» **Problem to work on**
Rewrite the data below, replacing each occurrence of "Carousel" with "Slider" and leaving everything else unchanged.

» **Material shown**
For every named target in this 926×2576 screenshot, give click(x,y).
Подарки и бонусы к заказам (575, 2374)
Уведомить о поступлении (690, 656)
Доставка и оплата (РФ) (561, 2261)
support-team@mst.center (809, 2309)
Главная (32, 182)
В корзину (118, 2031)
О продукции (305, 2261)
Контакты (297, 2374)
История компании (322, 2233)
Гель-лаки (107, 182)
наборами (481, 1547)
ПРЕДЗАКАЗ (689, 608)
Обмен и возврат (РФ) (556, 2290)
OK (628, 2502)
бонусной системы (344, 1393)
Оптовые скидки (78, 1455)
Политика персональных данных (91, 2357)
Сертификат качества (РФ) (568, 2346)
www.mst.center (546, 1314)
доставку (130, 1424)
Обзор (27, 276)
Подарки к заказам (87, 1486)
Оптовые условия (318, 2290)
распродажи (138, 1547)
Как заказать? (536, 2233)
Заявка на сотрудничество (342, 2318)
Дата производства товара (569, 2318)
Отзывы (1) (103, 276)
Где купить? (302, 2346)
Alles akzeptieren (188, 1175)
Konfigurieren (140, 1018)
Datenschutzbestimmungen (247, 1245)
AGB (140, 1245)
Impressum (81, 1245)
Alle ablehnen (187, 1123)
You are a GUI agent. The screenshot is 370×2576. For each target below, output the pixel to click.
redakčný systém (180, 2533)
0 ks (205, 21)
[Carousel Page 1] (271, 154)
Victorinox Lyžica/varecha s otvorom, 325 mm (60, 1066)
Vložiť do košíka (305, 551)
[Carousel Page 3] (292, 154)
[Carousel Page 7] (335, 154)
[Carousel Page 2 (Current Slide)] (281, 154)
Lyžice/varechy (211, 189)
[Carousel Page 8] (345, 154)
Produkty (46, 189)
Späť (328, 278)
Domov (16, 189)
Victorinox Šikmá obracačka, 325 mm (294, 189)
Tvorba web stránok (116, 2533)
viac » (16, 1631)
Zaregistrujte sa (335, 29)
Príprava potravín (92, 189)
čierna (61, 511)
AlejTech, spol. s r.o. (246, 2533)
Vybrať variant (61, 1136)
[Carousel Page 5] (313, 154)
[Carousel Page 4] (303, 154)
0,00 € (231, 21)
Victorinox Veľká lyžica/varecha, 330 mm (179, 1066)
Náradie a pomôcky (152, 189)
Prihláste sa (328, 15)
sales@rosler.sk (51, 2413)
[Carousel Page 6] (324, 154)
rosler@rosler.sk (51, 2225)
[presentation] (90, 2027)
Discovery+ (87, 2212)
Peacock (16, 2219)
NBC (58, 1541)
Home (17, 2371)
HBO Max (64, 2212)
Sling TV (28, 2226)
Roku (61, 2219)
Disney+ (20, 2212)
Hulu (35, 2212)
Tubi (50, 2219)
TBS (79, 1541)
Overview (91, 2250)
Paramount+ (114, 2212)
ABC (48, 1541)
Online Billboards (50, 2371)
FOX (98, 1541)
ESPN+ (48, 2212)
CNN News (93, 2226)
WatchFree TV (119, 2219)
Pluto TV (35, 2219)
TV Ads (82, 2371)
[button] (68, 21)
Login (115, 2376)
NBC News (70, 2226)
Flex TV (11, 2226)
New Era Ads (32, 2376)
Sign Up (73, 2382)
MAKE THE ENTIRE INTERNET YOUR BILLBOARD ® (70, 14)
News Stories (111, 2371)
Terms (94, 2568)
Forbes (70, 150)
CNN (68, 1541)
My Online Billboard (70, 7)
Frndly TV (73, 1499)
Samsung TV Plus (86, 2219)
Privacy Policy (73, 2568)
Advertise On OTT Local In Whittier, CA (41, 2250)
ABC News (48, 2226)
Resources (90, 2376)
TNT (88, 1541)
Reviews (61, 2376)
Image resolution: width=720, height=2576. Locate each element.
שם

» **Solution to this problem**
For every named target in this 926×2576 screenshot, give click(x,y).
Подарки и бонусы к заказам (575, 2374)
Уведомить о поступлении (690, 656)
Доставка и оплата (РФ) (561, 2261)
support-team@mst.center (809, 2309)
Главная (32, 182)
В корзину (118, 2031)
О продукции (305, 2261)
Контакты (297, 2374)
История компании (322, 2233)
Гель-лаки (107, 182)
наборами (481, 1547)
ПРЕДЗАКАЗ (689, 608)
Обмен и возврат (РФ) (556, 2290)
OK (628, 2502)
бонусной системы (344, 1393)
Оптовые скидки (78, 1455)
Политика персональных данных (91, 2357)
Сертификат качества (РФ) (568, 2346)
www.mst.center (546, 1314)
доставку (130, 1424)
Обзор (27, 276)
Подарки к заказам (87, 1486)
Оптовые условия (318, 2290)
распродажи (138, 1547)
Как заказать? (536, 2233)
Заявка на сотрудничество (342, 2318)
Дата производства товара (569, 2318)
Отзывы (1) (103, 276)
Где купить? (302, 2346)
Alles akzeptieren (188, 1175)
Konfigurieren (140, 1018)
Datenschutzbestimmungen (247, 1245)
AGB (140, 1245)
Impressum (81, 1245)
Alle ablehnen (187, 1123)
You are a GUI agent. The screenshot is 370×2576. For each target below, output the pixel to click.
redakčný systém (180, 2533)
0 ks (205, 21)
[Slider Page 1] (271, 154)
Victorinox Lyžica/varecha s otvorom, 325 mm (60, 1066)
Vložiť do košíka (305, 551)
[Slider Page 3] (292, 154)
[Slider Page 7] (335, 154)
[Slider Page 2 (Current Slide)] (281, 154)
Lyžice/varechy (211, 189)
[Slider Page 8] (345, 154)
Produkty (46, 189)
Späť (328, 278)
Domov (16, 189)
Victorinox Šikmá obracačka, 325 mm (294, 189)
Tvorba web stránok (116, 2533)
viac » (16, 1631)
Zaregistrujte sa (335, 29)
Príprava potravín (92, 189)
čierna (61, 511)
AlejTech, spol. s r.o. (246, 2533)
Vybrať variant (61, 1136)
[Slider Page 5] (313, 154)
[Slider Page 4] (303, 154)
0,00 € (231, 21)
Victorinox Veľká lyžica/varecha, 330 mm (179, 1066)
Náradie a pomôcky (152, 189)
Prihláste sa (328, 15)
sales@rosler.sk (51, 2413)
[Slider Page 6] (324, 154)
rosler@rosler.sk (51, 2225)
[presentation] (90, 2027)
Discovery+ (87, 2212)
Peacock (16, 2219)
NBC (58, 1541)
Home (17, 2371)
HBO Max (64, 2212)
Sling TV (28, 2226)
Roku (61, 2219)
Disney+ (20, 2212)
Hulu (35, 2212)
Tubi (50, 2219)
TBS (79, 1541)
Overview (91, 2250)
Paramount+ (114, 2212)
ABC (48, 1541)
Online Billboards (50, 2371)
FOX (98, 1541)
ESPN+ (48, 2212)
CNN News (93, 2226)
WatchFree TV (119, 2219)
Pluto TV (35, 2219)
TV Ads (82, 2371)
[button] (68, 21)
Login (115, 2376)
NBC News (70, 2226)
Flex TV (11, 2226)
New Era Ads (32, 2376)
Sign Up (73, 2382)
MAKE THE ENTIRE INTERNET YOUR BILLBOARD ® (70, 14)
News Stories (111, 2371)
Terms (94, 2568)
Forbes (70, 150)
CNN (68, 1541)
My Online Billboard (70, 7)
Frndly TV (73, 1499)
Samsung TV Plus (86, 2219)
Privacy Policy (73, 2568)
Advertise On OTT Local In Whittier, CA (41, 2250)
ABC News (48, 2226)
Resources (90, 2376)
TNT (88, 1541)
Reviews (61, 2376)
Image resolution: width=720, height=2576. Locate each element.
שם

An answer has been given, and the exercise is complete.